Highlights & Insights¶
- "World-Modelized" Instruction Generation: Redefining instruction generation as predicting future observations and then summarizing them grounded instructions in a visual representation, which can be extended to tasks like video captioning or surgical reports.
- Simplicity of Token-Similarity Loss: Achieving significant SSIM gains without extra network structures or second-stage training makes this a highly portable trick for any LM using VQ tokenizers.
- Decoupled Scheduling: One-pass and interleaved strategies derive from the same model, suggesting that MLLM scheduling strategies can be decoupled from core model capabilities.
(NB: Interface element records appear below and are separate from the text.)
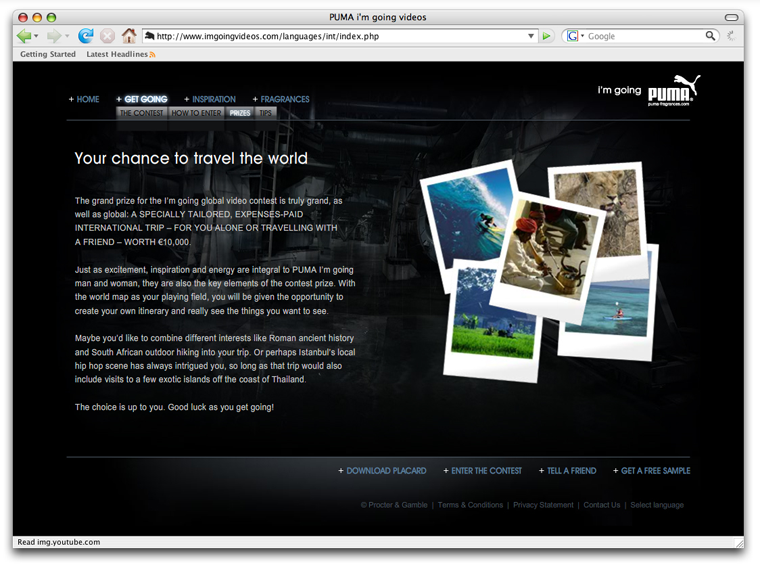760x567 pixels.
Task: Switch to the How To Enter tab
Action: [196, 114]
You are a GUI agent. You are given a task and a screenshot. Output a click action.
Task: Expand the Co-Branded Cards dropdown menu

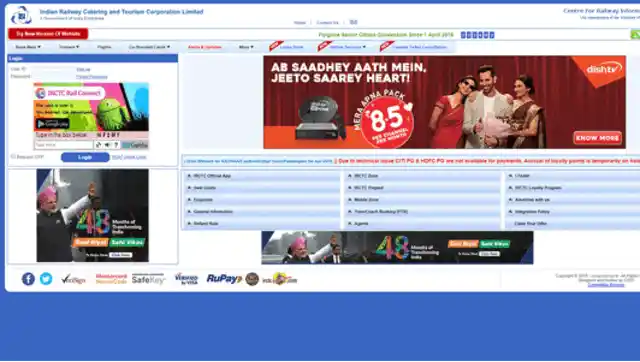point(149,47)
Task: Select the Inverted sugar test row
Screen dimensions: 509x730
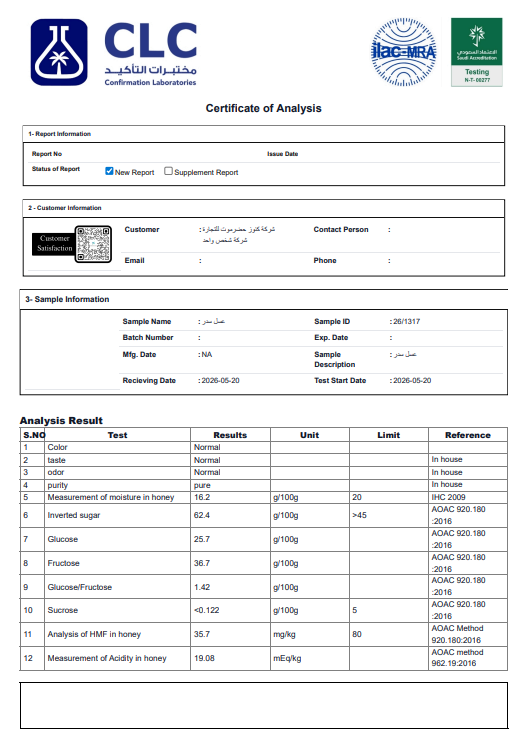Action: tap(264, 515)
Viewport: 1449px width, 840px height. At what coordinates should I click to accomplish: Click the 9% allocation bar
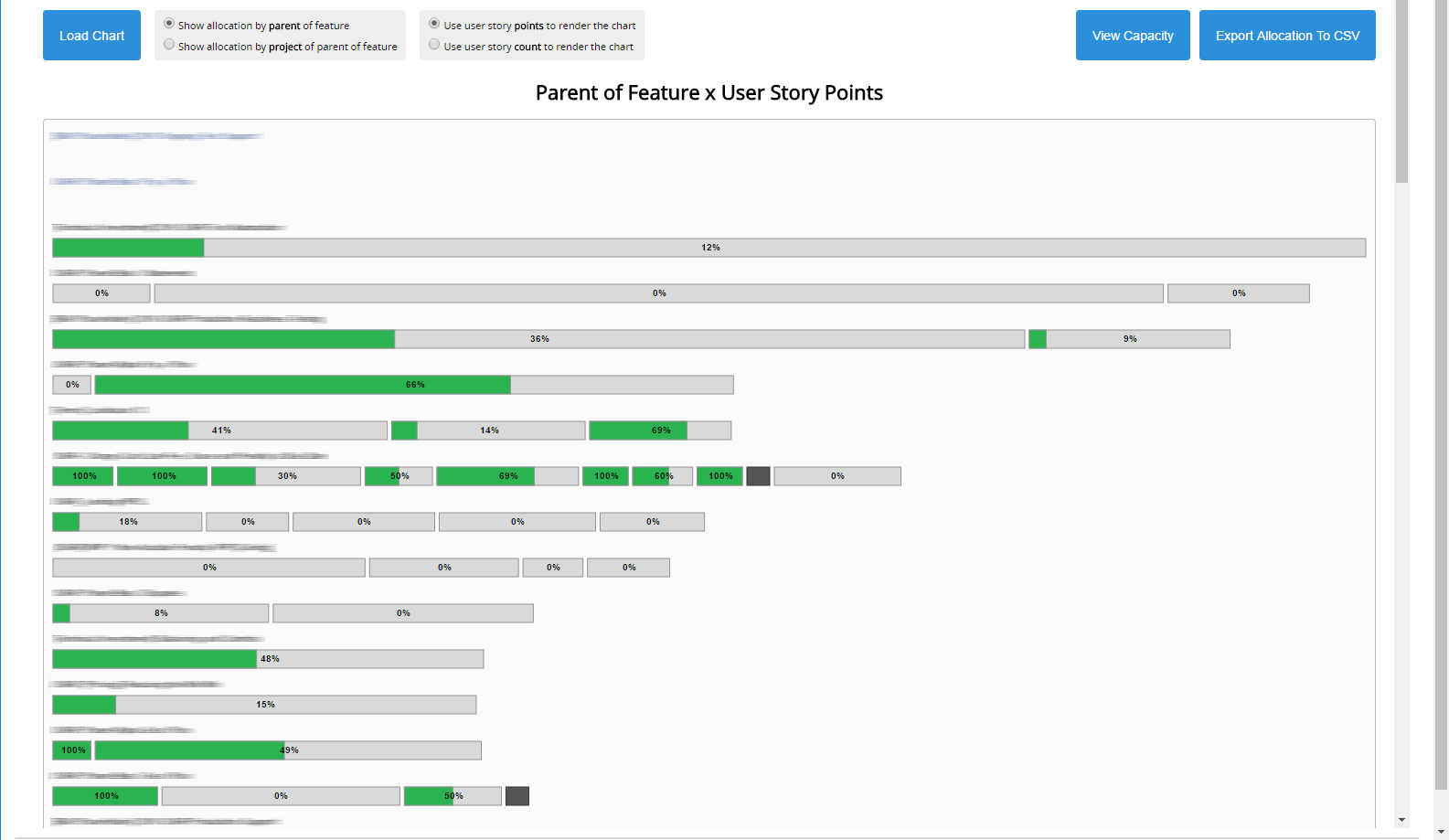click(x=1129, y=339)
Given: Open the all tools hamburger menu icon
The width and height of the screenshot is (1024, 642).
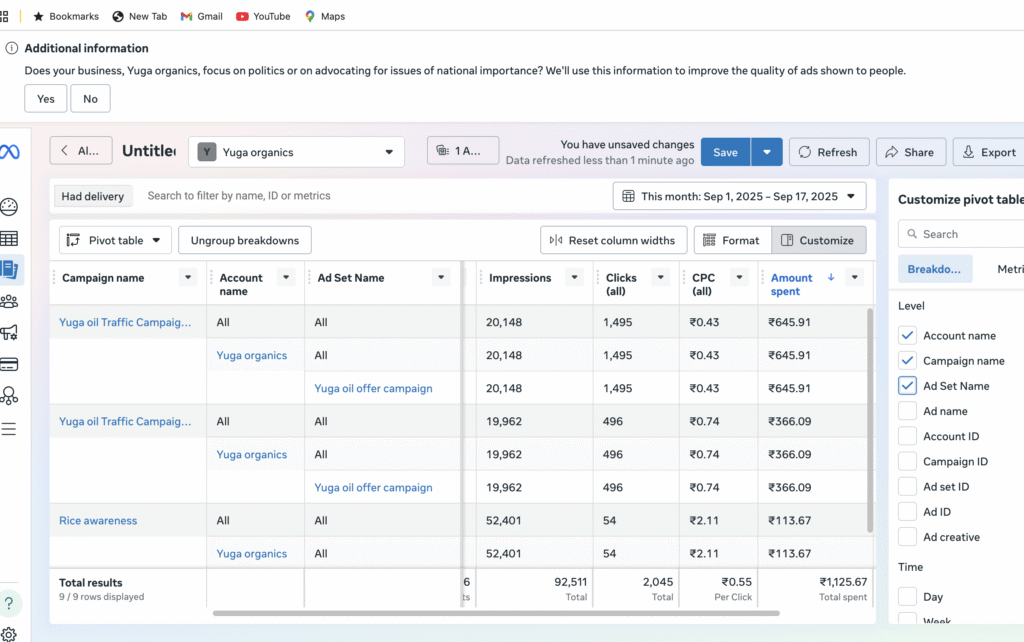Looking at the screenshot, I should [9, 429].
Limitations & Future Work¶
- Lack of real-time environmental feedback: Incorrect intermediate frame predictions can lead to cumulative errors in subsequent instructions.
- Context length constraints: In long corridors or multi-floor scenes, the 4096-token limit restricts the number of usable frames.
- Real-world training data scarcity: 1080 real videos were only used for testing; scaling requires larger-scale egocentric datasets.
- Visual realism: While useful as semantic anchors, the generated images remain blurry/distorted compared to standard video generation models.
Related Work & Insights¶
- vs C-Instructor: C-Instructor uses LLMs with landmark vocabularies (BLEU-4 0.22); GoViG reaches 0.32 without landmarks, proving that "explicit visualization" is more effective than "explicit landmarks."
- vs GPT-4o + DALL·E: DALL·E's visual predictions (SSIM 0.29) are much lower because it lacks navigation context. GoViG’s end-to-end autoregressive prediction maintains spatial coherence.
- vs World Models (Dreamer): While traditional world models predict in latent space for control, GoViG predicts in RGB token space for language generation—representing a "linguistic variant" of world models.
Rating¶
- Novelty: ⭐⭐⭐⭐ New task definition (egocentric-only) + unified MLLM "imagine-then-speak" framework.
- Experimental Thoroughness: ⭐⭐⭐⭐⭐ Coverage of 9+ baselines, 4 metrics, user studies, and cross-domain zero-shot tests.
- Writing Quality: ⭐⭐⭐⭐ Clear task definition and pipeline diagrams, though some table layouts are dense.
- Value: ⭐⭐⭐⭐ Strong first "no-privileged-input" baseline for blind assistance and household robotics.